Exercise instructions: Only the lines from the one holding "Click the yellow Заказать выплату button" through the end of the material are to be repeated, exactly and without pictures.

Data extracts:
◆ ◆ ◆ ◆ ◆ ◆ ◆
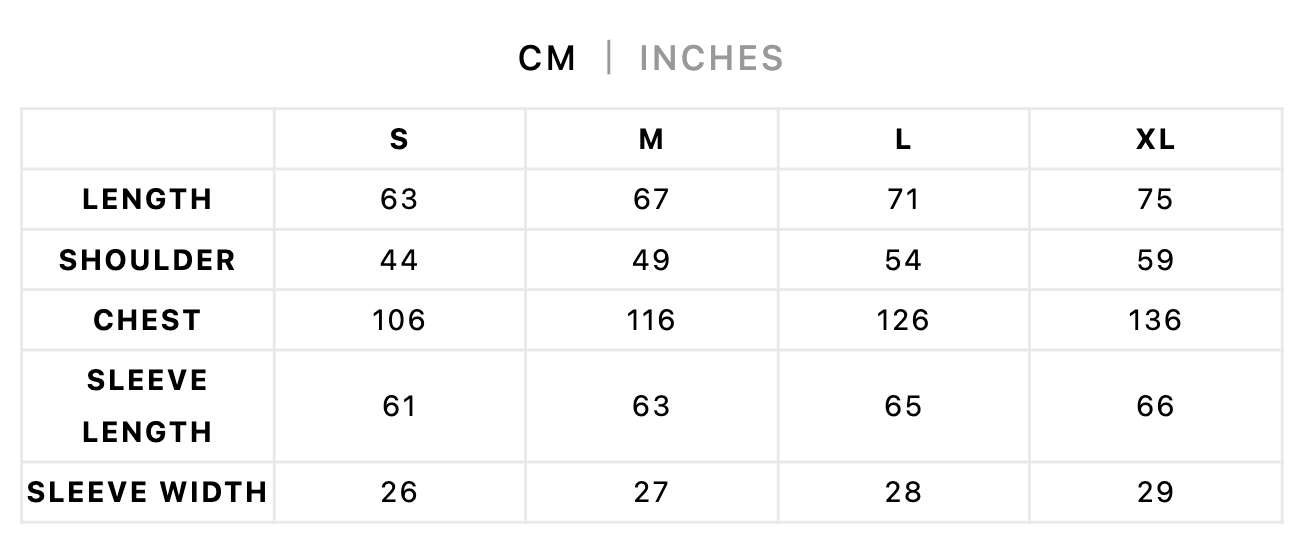Click the length value 67 for size M
Viewport: 1310px width, 540px height.
coord(651,199)
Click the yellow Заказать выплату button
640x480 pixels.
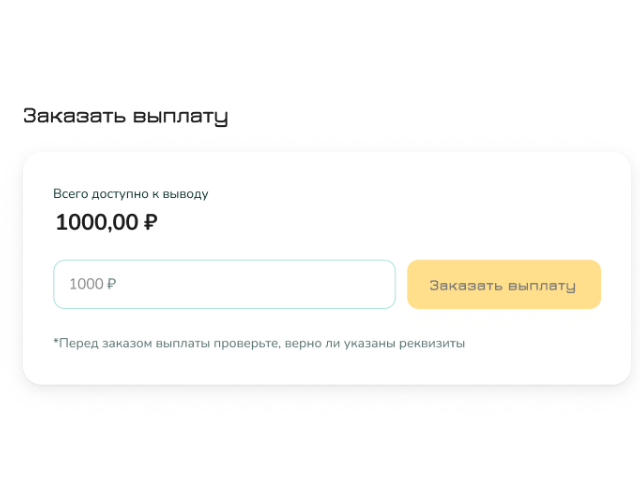pyautogui.click(x=503, y=285)
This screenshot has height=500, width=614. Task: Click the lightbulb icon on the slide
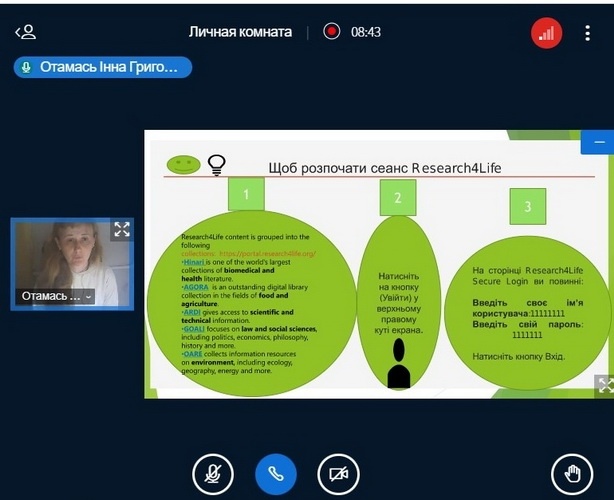[216, 165]
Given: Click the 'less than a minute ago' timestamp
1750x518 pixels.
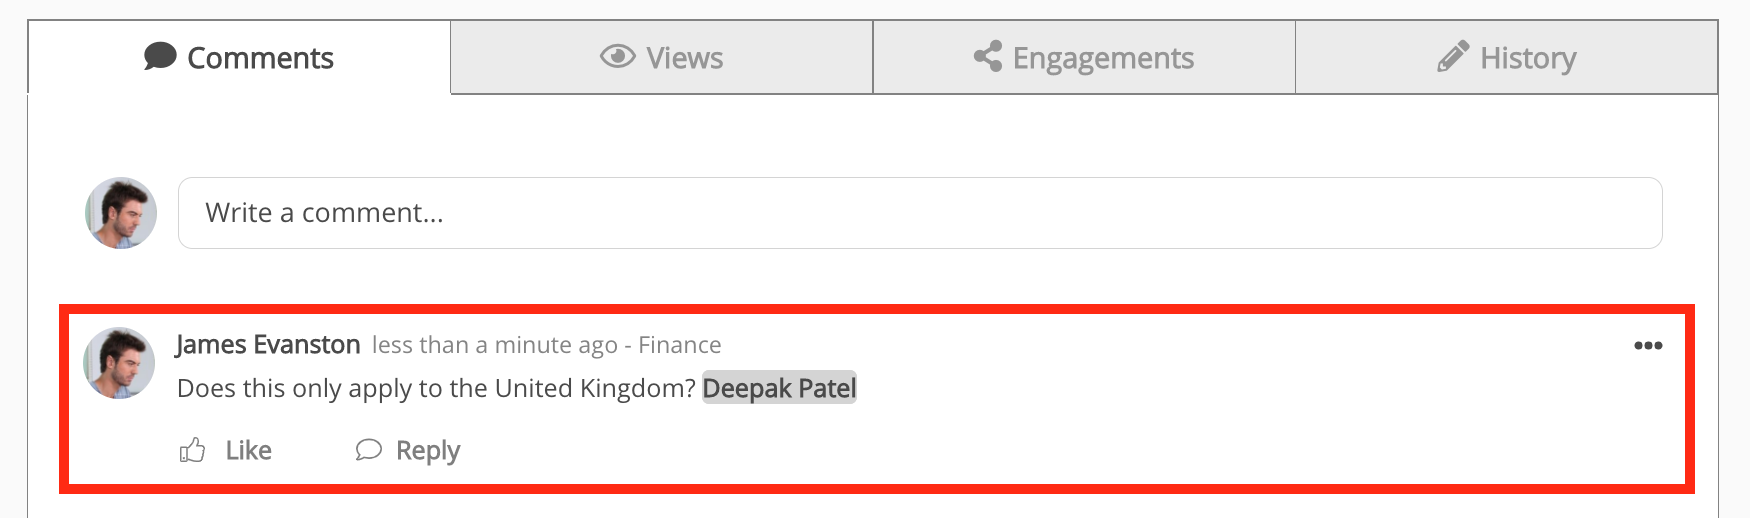Looking at the screenshot, I should tap(494, 345).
◆ ◆ ◆ ◆ ◆ ◆ ◆
Response to the exercise:
Click the yellow Заказать выплату button
640x480 pixels.
pyautogui.click(x=503, y=285)
This screenshot has height=500, width=614. Task: Click the lightbulb icon on the slide
[216, 165]
Given: Click the 'less than a minute ago' timestamp
1750x518 pixels.
Looking at the screenshot, I should tap(494, 345).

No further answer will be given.